> Dataset entries:
+ + + + +

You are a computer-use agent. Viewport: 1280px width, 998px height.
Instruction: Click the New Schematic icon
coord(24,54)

+ + + + +

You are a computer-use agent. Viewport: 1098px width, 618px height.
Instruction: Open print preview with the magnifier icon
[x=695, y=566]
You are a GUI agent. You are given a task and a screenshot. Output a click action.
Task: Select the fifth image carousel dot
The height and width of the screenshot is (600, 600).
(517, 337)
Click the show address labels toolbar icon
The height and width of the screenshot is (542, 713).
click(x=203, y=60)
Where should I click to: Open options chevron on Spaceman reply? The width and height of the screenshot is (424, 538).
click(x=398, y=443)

+ + + + +

> Work request: In the entries above, copy each line that contains the string "agent".

> Your solution:
You are a computer-use agent. Viewport: 1280px width, 998px height.
You are a computer-use agent. Viewport: 1098px width, 618px height.
You are a GUI agent. You are given a task and a screenshot. Output a click action.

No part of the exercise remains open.